The recent strengthening in Sterling is seen aiding the UK consumer as it is expected to have reduced inflationary pressures.

Recall that much of the UK’s recent economic slowdown rests with a more cautious consumer that has put back expenditure decisions owing to rising prices.

These stem - to a significant degree - from the fall in value of Sterling which pushed up the cost of imports.

All said, Standard Chartered are neutral on the Pound’s outlook having previously been negative.

When contrasted against their bullish view on the Euro we get the view that pressures in GBP/EUR will be tilted to the downside - or at best - upside pressures will remain capped.

US Dollar has Peaked

Concerning the Dollar, “we believe the USD has likely peaked,” argue Standard Chartered.

This view is an increasingly popular one and we have been reporting this stance to be increasingly prevalent with HSBC recently striking a similar tone.

“While the Fed is likely to continue hiking interest rates, we believe that policy divergence is approaching extremes,” say Standard Chartered.

Policy divergence refers to the advantage bestowed on a currency by its central bank. In this case the Dollar has been supported by the US Federal Reserve which has been pursuing a policy of raising interest rates while other banks stood still. This advantage will be lost were other central banks to start an interest rate raising cycle.

“If anything, the pivot towards reflation has been most apparent in Europe than in the US in the past two months. While the ECB continues to focus on benign core inflation at the moment, we question how long it could continue,” say Standard Chartered.

Against this backdrop, analysts doubt the USD will rise strongly from here.

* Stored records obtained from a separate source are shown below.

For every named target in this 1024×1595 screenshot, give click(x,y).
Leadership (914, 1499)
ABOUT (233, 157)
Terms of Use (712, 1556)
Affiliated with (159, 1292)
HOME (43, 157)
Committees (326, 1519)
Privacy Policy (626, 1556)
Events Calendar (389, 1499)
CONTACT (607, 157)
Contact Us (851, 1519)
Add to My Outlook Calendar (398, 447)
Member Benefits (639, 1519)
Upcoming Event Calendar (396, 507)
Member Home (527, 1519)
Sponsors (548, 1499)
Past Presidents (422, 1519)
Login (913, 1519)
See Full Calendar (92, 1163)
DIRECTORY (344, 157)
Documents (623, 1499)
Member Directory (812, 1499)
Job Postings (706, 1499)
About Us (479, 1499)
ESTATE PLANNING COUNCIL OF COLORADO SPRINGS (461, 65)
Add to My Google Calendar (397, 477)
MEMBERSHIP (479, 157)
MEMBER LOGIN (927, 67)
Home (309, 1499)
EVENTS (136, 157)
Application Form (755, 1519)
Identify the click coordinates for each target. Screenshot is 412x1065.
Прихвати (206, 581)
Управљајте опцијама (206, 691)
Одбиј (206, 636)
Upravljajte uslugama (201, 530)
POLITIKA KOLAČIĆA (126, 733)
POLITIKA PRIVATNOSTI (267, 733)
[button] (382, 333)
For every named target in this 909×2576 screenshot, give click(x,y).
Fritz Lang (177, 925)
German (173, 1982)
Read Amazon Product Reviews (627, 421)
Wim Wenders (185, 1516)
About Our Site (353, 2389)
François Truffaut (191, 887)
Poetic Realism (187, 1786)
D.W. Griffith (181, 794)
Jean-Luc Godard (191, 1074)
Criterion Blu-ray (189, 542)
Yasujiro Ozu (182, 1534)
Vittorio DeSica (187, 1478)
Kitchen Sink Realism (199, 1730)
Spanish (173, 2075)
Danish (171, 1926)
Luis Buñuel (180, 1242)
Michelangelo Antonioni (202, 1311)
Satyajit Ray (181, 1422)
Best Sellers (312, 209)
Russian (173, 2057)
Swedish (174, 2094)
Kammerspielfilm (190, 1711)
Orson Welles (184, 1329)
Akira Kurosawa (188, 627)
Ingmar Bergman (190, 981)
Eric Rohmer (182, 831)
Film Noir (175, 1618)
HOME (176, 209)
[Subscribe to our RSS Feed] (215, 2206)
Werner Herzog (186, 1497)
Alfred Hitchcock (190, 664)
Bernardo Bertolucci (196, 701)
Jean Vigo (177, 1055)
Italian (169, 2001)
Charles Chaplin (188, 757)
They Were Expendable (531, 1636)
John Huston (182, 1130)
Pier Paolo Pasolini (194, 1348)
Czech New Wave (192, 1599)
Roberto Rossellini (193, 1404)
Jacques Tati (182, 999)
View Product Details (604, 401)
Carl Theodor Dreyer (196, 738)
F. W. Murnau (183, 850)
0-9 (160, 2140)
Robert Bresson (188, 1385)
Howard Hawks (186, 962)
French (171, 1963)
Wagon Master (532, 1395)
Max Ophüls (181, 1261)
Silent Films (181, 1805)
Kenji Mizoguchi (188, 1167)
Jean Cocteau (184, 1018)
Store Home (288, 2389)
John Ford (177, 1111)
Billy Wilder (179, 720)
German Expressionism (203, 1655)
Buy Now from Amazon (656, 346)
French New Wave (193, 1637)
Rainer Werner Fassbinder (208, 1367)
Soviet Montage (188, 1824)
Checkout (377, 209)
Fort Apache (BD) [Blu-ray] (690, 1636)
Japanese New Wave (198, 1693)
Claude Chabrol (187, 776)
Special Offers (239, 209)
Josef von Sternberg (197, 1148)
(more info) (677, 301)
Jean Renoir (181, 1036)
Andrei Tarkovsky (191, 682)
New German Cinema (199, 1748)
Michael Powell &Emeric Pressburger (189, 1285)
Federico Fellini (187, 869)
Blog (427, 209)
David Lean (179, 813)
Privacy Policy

“Indeed, we believe that the EUR has bottomed and is set to rally further in the coming weeks and months against the USD,” say Standard Chartered.

However, seasonality is quite important for the Dollar at this time of year with past performance showing it tends to rise in May, so be wary of a Dollar comeback.

Sterling Retains Upside Momentum

Meanwhile, the British Pound retains a positive bias.

Sterling rose toward seven-month highs against the US Dollar after stronger-than-expected U.K. data eased worry over growth moderating in the months ahead.

"Manufacturing growth unexpectedly accelerated and to the strongest in 3 years in March, showing how the weak Pound remains a boon for the factory sector, making U.K. goods more affordable on the global stage. The data offered hope that Thursday’s more influential services PMI could also surprise to the upside which would keep in the conversation the notion of an early U.K. interest rate hike from rock bottom lows," says Manimbo.

So all eyes turn to Thursdays Services PMI release for fresh guidance on the economic front.